Varadkar: Reilly move ‘like stroke politics’

Health Minister James Reilly’s decision to add two sites in his constituency to a list of locations for primary care centres does look like stroke politics, his Cabinet colleague Leo Varadkar has admitted.

Varadkar: Reilly move ‘like stroke politics’

“It does look like it. I don’t know if it is or not. You know, you have to trust your colleagues to make the right decisions and make them on the right basis and I do trust Dr Reilly in that regard. But I don’t know all the details.”

The transport minister’s qualified defence will do little to ease the pressure on Dr Reilly, who survived a no-confidence motion in the Dáil last week.

Mr Varadkar is also a GP, meaning he would have an excellent understanding of the issues at hand.

However, he stressed that he was so far relying on what he had read in the papers about the primary care controversy and “often the reality is different”.

Mr Varadkar was speaking on RTÉ’s The Week in Politics last night.

Quizzed by presenter Sean O’Rourke, Mr Varadkar said he could understand why it looked like stroke politics.

“I can see why it does look like that, but you know, when you read the papers and you see what’s in the papers — and I only know the details from the papers — often the reality is different and I’d like to know a lot more about this before I profess to be an expert on it.”

Dr Reilly has denied there was anything improper in his decision to add Swords and Balbriggan in his Dublin North constituency to the prioritised list of locations for care centres.

Earlier this year, on the instructions of the junior minister with responsibility for primary care, Roisín Shortall, a list of 200 potential locations for primary care was whittled down to 20 priority locations.
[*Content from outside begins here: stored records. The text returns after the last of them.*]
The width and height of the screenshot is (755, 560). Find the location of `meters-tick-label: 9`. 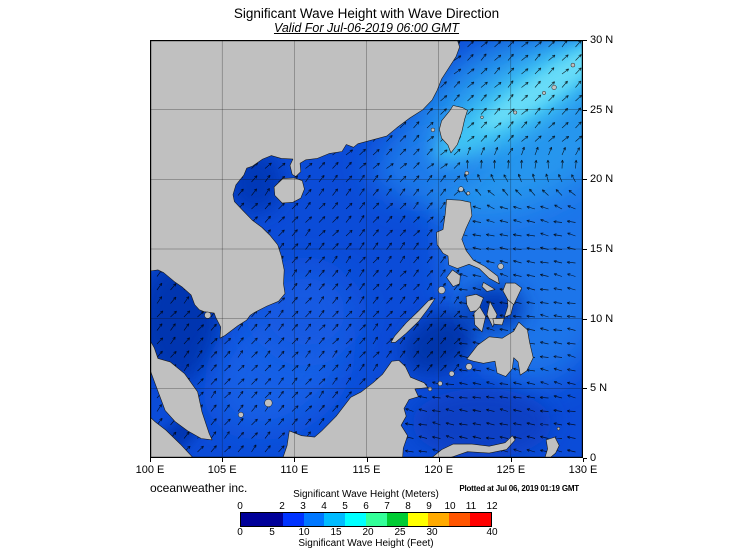

meters-tick-label: 9 is located at coordinates (429, 506). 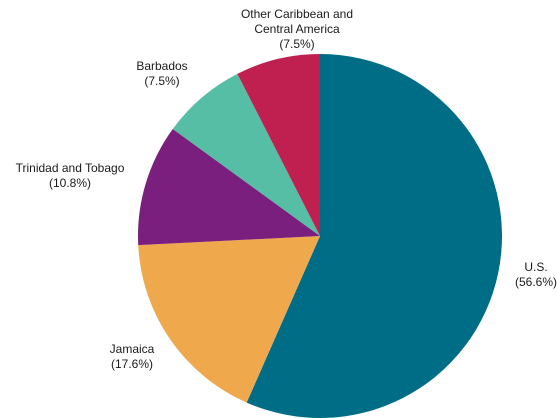 I want to click on label-us: U.S. (56.6%), so click(x=536, y=274).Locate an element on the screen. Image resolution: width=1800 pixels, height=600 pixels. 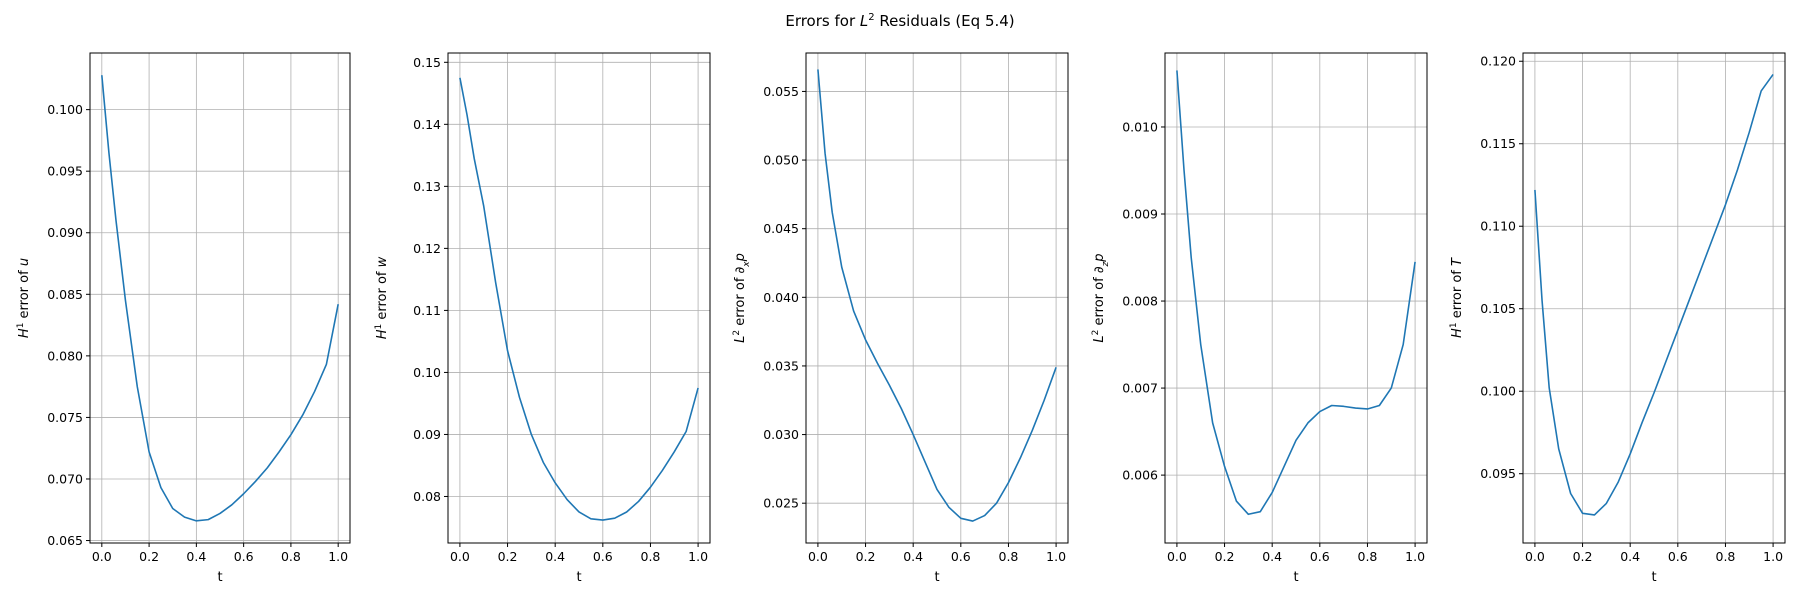
y-tick-label: 0.115 is located at coordinates (1498, 144). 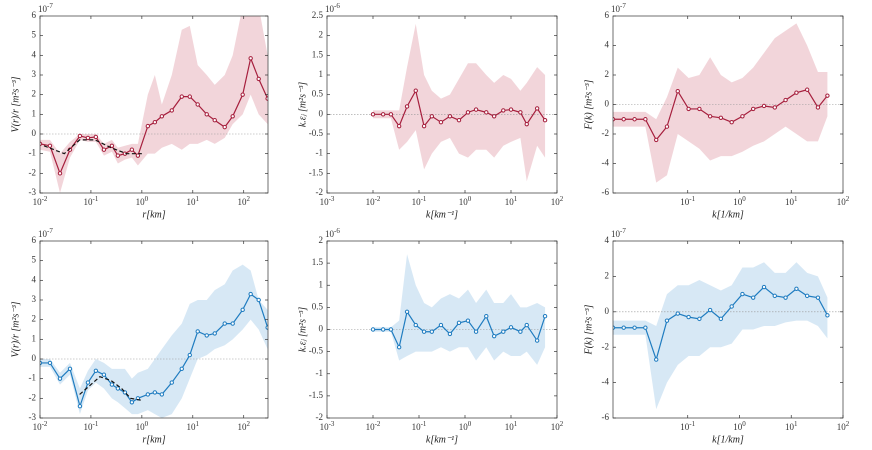 I want to click on scale-exp: -6, so click(x=337, y=6).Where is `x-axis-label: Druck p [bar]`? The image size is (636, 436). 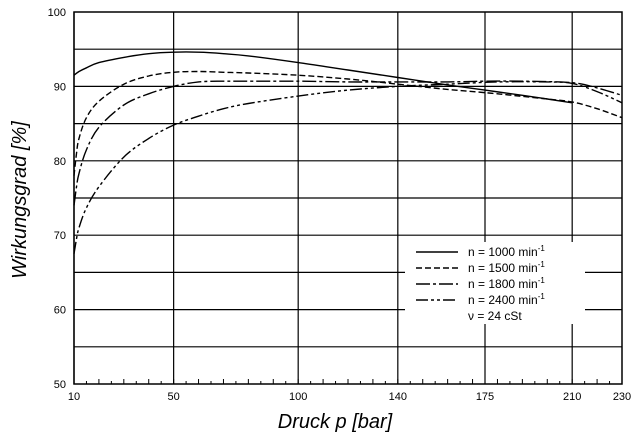 x-axis-label: Druck p [bar] is located at coordinates (336, 422).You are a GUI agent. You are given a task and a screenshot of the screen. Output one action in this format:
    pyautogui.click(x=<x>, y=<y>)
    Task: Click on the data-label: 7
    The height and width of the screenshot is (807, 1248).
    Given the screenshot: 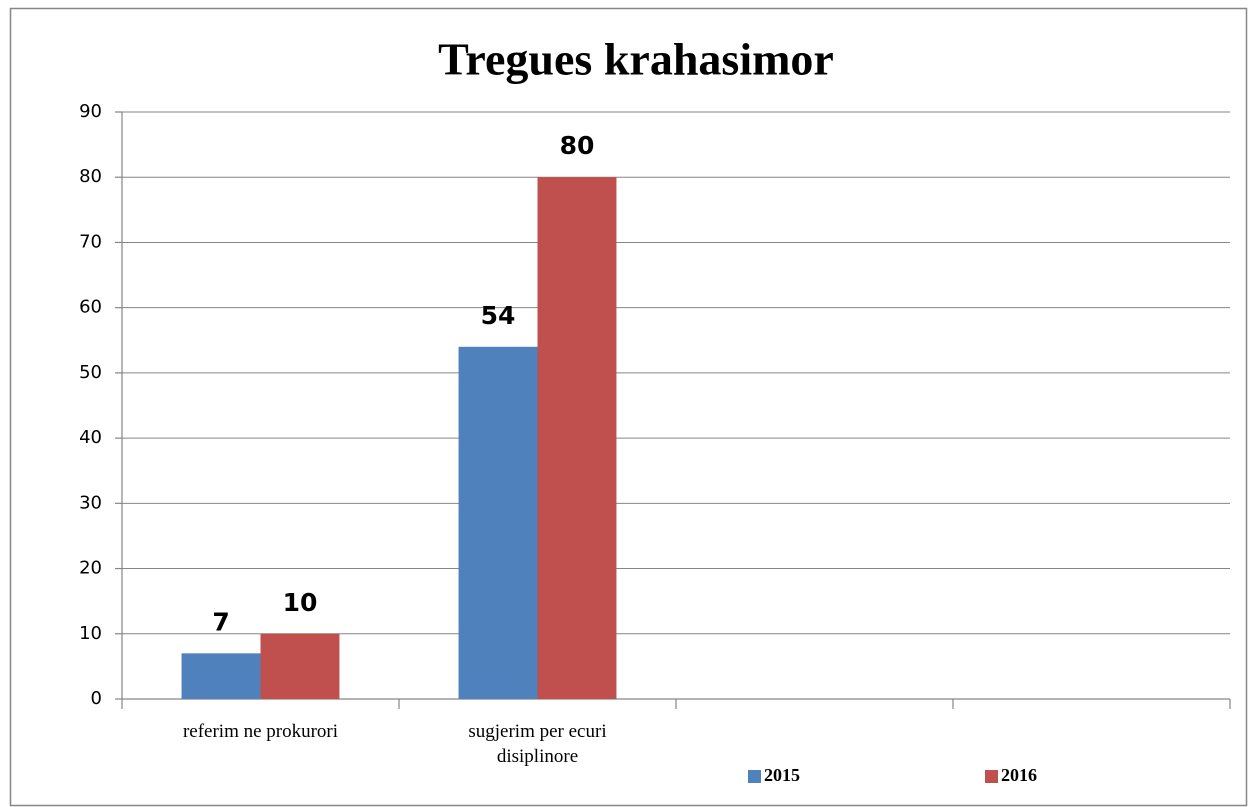 What is the action you would take?
    pyautogui.click(x=220, y=622)
    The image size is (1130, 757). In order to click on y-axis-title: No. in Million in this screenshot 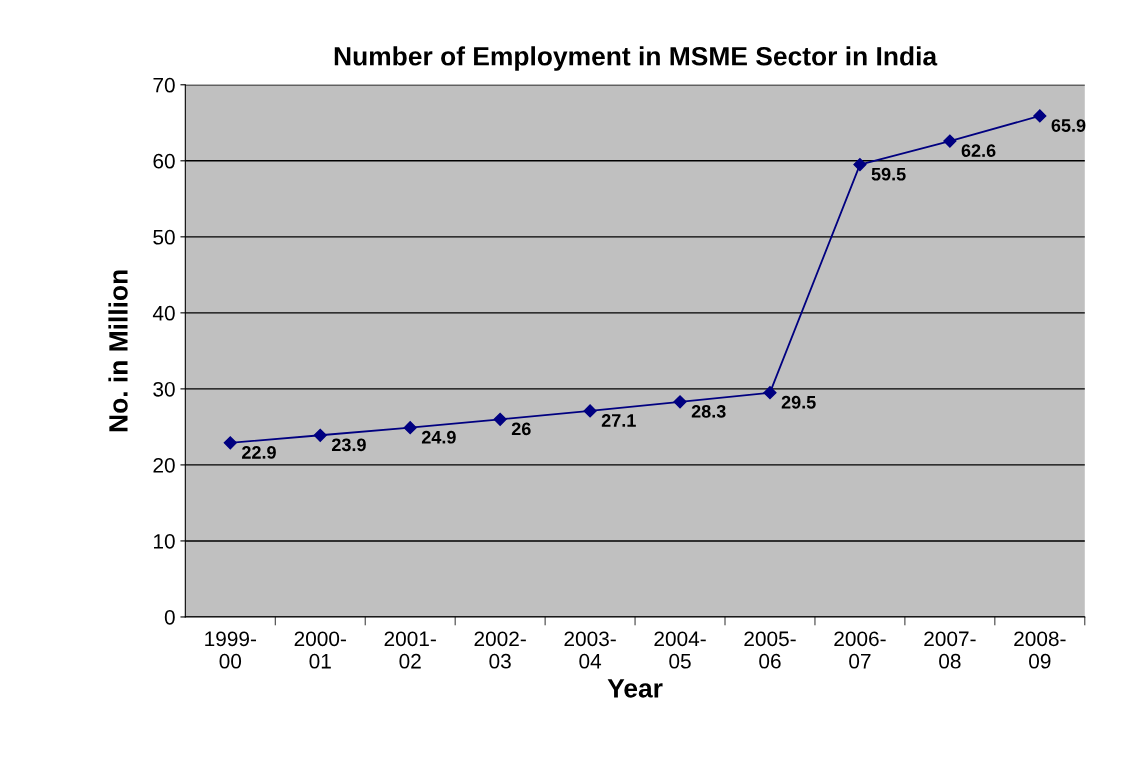, I will do `click(118, 351)`.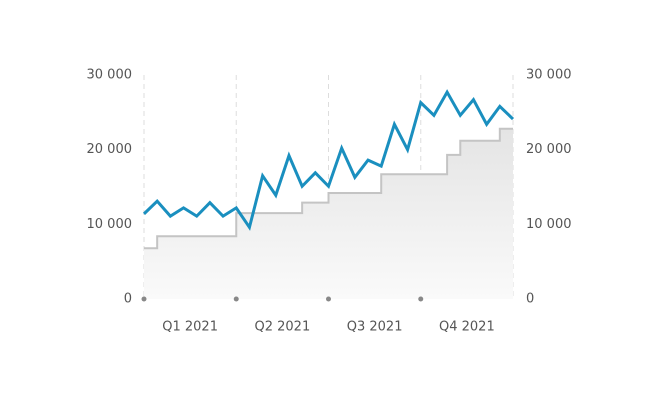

However, Dr Reilly, who is at odds with Ms Shortall over a range of issues, subsequently added 15 more, including the two in his constituency.

The first location in the constituency, Swords had ranked only 130th in the original list, while Balbriggan had ranked 44th.

It emerged yesterday Dr Reilly had promised his constituents that Balbriggan and Swords would get primary care centres in June — before the revised list of 35 was published. He made the pledge in an interview with the Fingal Independent.